+++ ROWS

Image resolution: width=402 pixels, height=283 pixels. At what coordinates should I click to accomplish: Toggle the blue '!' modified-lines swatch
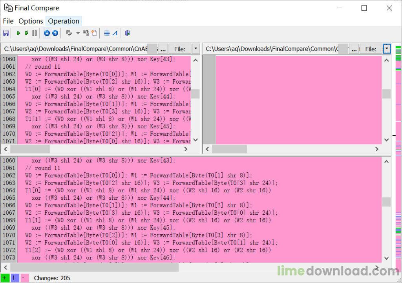(x=15, y=278)
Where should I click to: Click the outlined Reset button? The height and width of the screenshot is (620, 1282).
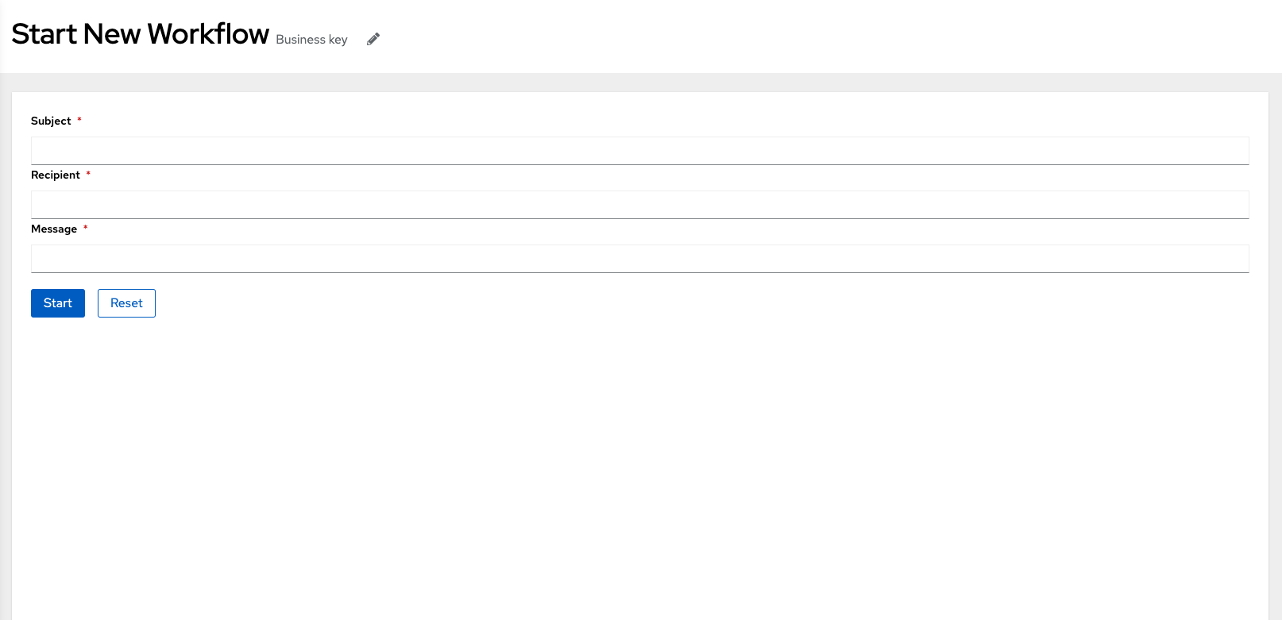pyautogui.click(x=125, y=302)
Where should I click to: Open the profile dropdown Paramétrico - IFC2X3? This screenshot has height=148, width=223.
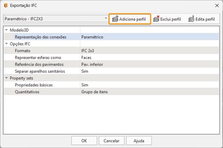[56, 19]
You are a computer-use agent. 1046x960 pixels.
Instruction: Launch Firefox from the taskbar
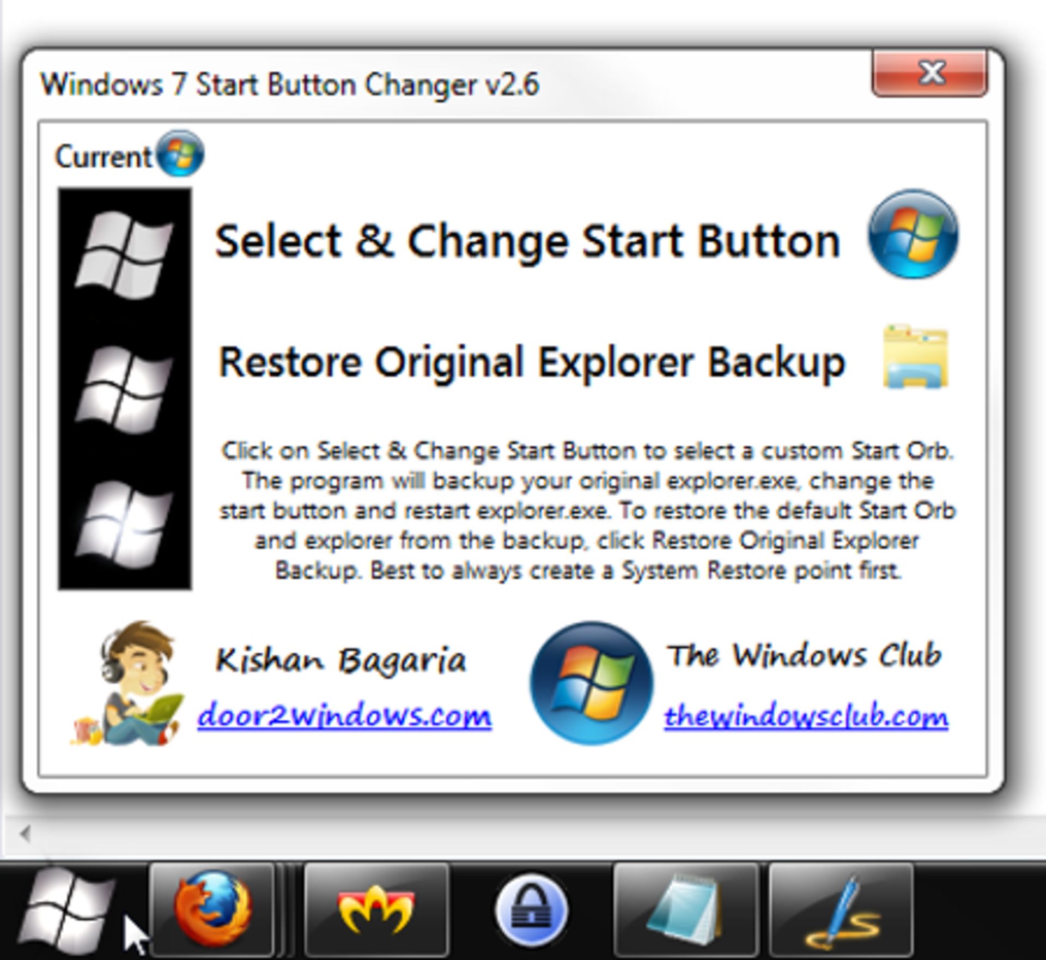coord(213,910)
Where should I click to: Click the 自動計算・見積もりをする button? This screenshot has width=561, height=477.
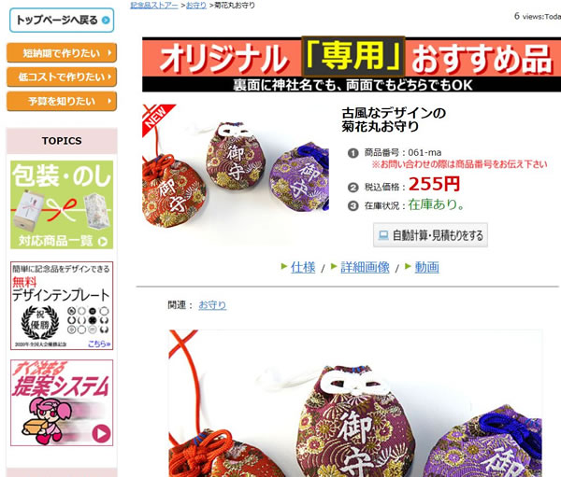430,235
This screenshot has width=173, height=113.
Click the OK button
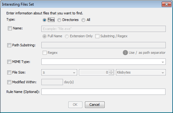pos(75,105)
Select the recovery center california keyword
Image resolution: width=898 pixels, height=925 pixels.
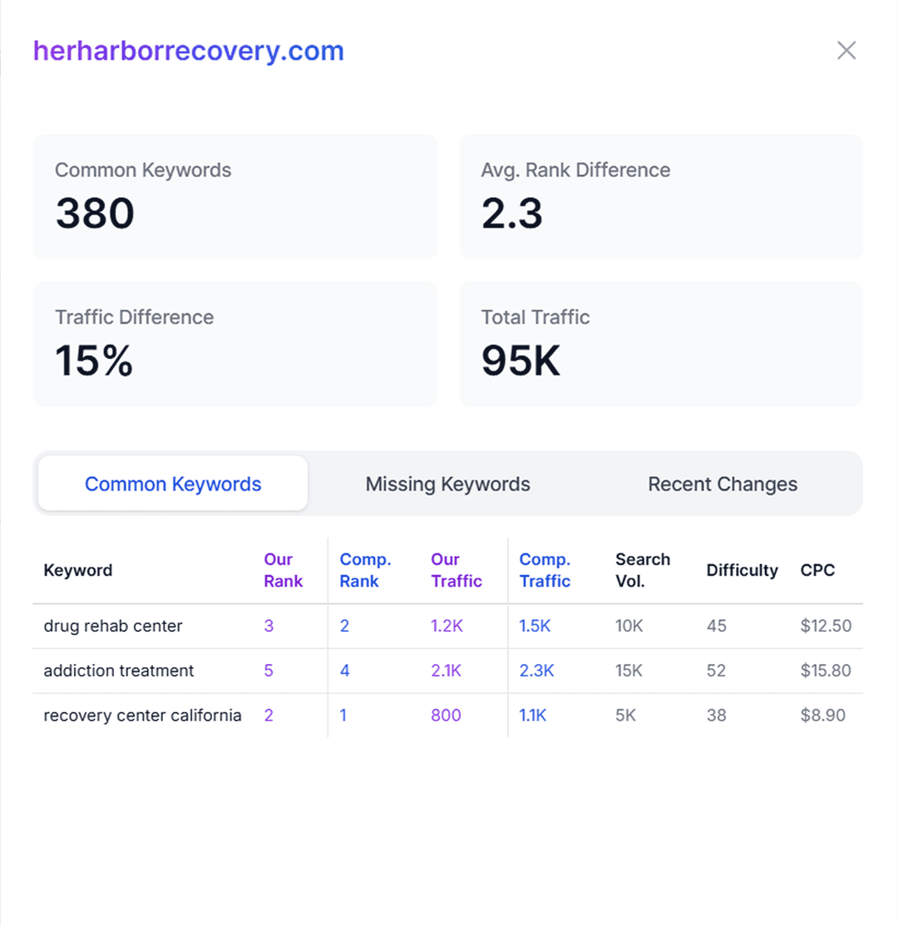[x=142, y=716]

++++++

#### [THE PROBLEM]
Could you write out all of the entries again with each "screenshot" switched to "capture", leaving everything else unchanged and omitting the pictures?

#### [EXERCISE SOLUTION]
Image resolution: width=402 pixels, height=283 pixels. At what coordinates should I click to accomplish: Toggle the blue '!' modified-lines swatch
(x=15, y=278)
Where should I click to: Click the outlined Reset button? The height and width of the capture is (620, 1282).
pyautogui.click(x=125, y=302)
Where should I click to: Open the profile dropdown Paramétrico - IFC2X3? This capture has height=148, width=223.
[56, 19]
You are a computer-use agent. 1046x960 pixels.
Instruction: Launch Firefox from the taskbar
coord(213,910)
Where should I click to: Click the 自動計算・見積もりをする button? This capture has width=561, height=477.
430,235
This capture has width=173, height=113.
Click the OK button
pos(75,105)
Select the recovery center california keyword
Image resolution: width=898 pixels, height=925 pixels.
[x=142, y=716]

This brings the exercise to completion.